Non-profit Global Witness released an investigation on Friday showing that six asset managers, including large investors such as BlackRock and Vanguard, are holding $11 mln in bonds issued by Brazilian meat giant JBS and its subsidiaries via 15 ESG funds.

The report revealed that the analysed funds’ documentation explicitly mentioned the exclusion of fossil fuels and controversial weapons, but did not completely rule out companies linked to deforestation in their screening process.

“This is despite forest loss contributing to up to 20% of global greenhouse gas emissions, with agricultural clearance driving more than 90% of global tropical forest loss,” the report said.

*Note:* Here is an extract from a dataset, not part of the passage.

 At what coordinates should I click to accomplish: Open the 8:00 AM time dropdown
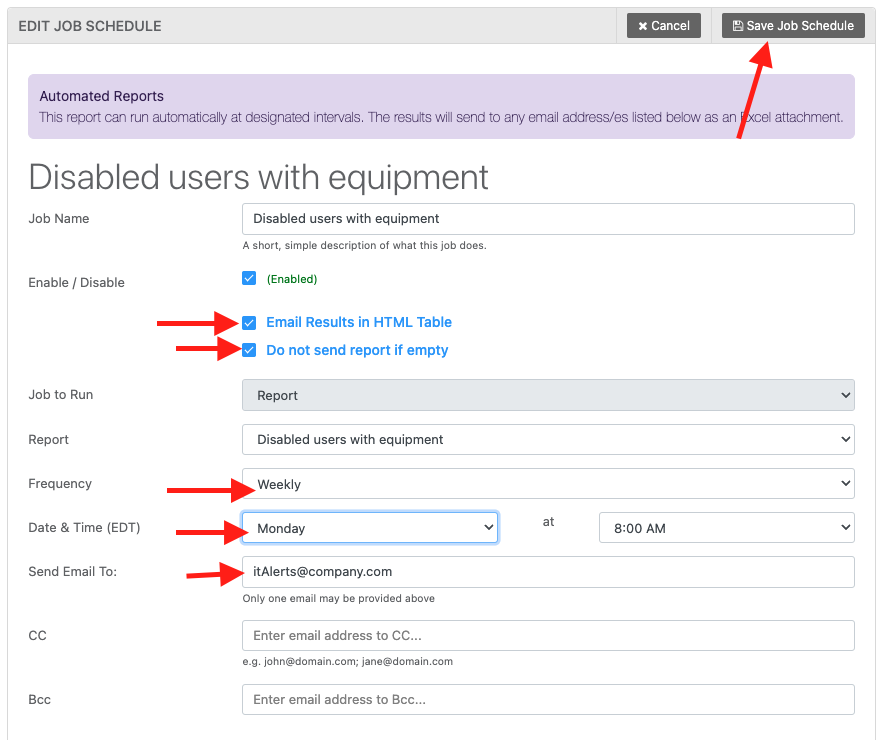[x=726, y=528]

According to the organisations, the ESG label in fund names does not guarantee that climate and nature-harming companies are excluded from the portfolio.

“One of the clear issues with relying on self-reporting, self-managed ESG funds is the lack of standardisation on what exactly ESG means,” said Ashley Thomson, Global Witness’ US senior policy advisor.

“The fact that a company like JBS is included in an ESG-focused fund should speak volumes about the limitations of regulations governing these funds and the dangers of allowing companies to grade their own homework.”

In response to the investigation, JBS stated that the company maintains “an open and transparent relationship with its investors and bondholders” who are fully aware of its “zero-tolerance policy for illegal deforestation in all Brazilian biomes, or any other illegal activity” associated with its supply chains.

Earlier this year, the UK-based non-profit published a separate report linking JBS and other meatpackers to illegal deforestation in Brazil’s Cerrado.

According to the analysis, 42.8% of the farms supplying JBS, Marfrig, and Minerva Foods engaged in deforestation between 2008 and 2019 – with only 1% of the land cleared legally.

As well, New York-headquartered BlackRock was among the largest asset managers operating in Switzerland accused by Greenpeace of failing to take action in resolutions at companies on biodiversity loss and climate issues.

STRICTER RULES ARE NEEDED

A Bloomberg Intelligence (BI) analysis cited in the report showed that interest in ESG investing has significantly grown in recent years, with total assets under management reaching $30 trillion in 2022.

However, as Global Witness stressed, stricter rules are urgently needed to prevent such investments from fuelling deforestation and other environmentally harmful activities.

“The findings that so many ESG funds are investing in JBS highlight a critical need for new regulation in key financial centres like the EU, UK, and US, so that institutional investors screen out businesses driving biodiversity loss through deforestation from their portfolios and ESG funds specifically,” Thomson said.

A recent investigation by VoxEurope and the Guardian revealed that, in Q4 last year, EU-regulated sustainable funds held $18 billion in 200 companies considered the biggest polluters across the most carbon-intensive sectors, including fashion labels, fossil fuel companies, and SUV-makers.